Let $f(x) = \frac{1}{x}$ on $(0,2)$. I know the Taylor expansion of $f(x)$ at $1$ is: $p_n(x)=\sum_{k=0}^{\infty}(-1)^k(x-1)^k$. And I want to show that the reminder is : $f(x)-p_n(x)$= $\frac{(1-x)^{n+1}}{x}$ for $x\in (0,2)$.
But I cannot proceed by the Taylor reminder theorem. Do I need to apply the Abel theorem for power series?

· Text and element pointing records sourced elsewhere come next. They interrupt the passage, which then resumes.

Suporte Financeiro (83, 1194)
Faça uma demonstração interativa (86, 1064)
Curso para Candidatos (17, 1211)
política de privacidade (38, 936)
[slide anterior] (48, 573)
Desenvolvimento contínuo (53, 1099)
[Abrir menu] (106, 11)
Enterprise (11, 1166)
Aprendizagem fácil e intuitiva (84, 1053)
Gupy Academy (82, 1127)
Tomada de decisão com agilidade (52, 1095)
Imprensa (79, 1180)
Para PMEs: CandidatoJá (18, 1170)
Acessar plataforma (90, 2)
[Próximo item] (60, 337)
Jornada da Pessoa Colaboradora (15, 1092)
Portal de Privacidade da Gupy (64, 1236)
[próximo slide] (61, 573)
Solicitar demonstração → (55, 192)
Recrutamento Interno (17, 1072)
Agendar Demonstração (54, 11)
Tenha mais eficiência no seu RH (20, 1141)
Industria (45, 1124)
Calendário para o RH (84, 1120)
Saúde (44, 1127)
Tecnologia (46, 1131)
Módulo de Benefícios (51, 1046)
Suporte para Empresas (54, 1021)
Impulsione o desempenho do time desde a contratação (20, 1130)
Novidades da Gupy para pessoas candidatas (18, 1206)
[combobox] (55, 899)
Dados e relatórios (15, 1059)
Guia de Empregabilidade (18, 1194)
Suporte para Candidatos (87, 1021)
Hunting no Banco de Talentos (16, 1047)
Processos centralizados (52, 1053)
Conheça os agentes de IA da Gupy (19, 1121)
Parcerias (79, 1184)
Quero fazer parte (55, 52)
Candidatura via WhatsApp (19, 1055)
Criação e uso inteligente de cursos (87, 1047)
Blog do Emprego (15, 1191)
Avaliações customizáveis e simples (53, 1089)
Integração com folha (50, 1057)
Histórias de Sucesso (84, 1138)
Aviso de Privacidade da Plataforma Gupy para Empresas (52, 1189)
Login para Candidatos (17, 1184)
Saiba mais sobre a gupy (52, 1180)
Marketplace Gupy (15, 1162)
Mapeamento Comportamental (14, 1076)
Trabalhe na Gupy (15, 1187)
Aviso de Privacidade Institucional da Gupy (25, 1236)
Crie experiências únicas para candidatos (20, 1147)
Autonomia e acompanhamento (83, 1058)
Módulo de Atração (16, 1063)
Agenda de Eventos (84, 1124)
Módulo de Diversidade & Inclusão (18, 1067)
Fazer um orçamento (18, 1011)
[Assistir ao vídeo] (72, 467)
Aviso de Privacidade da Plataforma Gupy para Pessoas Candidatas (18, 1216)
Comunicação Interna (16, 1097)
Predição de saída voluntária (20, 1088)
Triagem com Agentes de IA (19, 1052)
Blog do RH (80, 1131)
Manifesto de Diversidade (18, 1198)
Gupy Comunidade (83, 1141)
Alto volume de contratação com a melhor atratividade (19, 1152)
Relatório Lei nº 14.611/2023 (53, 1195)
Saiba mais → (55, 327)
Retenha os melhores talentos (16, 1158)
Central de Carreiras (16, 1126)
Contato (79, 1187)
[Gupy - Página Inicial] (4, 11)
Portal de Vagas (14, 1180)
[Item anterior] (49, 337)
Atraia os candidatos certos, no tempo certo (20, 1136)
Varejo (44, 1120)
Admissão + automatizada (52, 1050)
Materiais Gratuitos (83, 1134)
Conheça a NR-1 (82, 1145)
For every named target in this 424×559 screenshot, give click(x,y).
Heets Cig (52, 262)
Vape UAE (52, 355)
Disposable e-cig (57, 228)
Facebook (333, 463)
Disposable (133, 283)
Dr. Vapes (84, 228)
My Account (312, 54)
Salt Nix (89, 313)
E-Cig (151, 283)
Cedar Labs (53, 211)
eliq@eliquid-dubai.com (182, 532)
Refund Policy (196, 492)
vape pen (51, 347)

Since $P_{n+1}(x)= \sum_{k=0}^{n+1} (-1)^k (x-1)^k$ we have $$R_{n+1}=\sum_{k=n+2}^{\infty} (-1)^k (x-1)^k= \frac{1}{(-1)^{n+2}(x-1)^{n+2}}\sum_{k=0}^{\infty} (-1)^k (x-1)^k\stackrel{\text{g. S.}}{=}\frac{1}{(-1)^{n+2}(x-1)^{n+2}} \frac{1}{1-x}.$$ In the last step we use that $\sum_{k=0}^{\infty} (-1)^k (x-1)^k= \sum_{k=0}^{\infty} (1-x)^k$ is a geometric series for $x\in (0,2)$.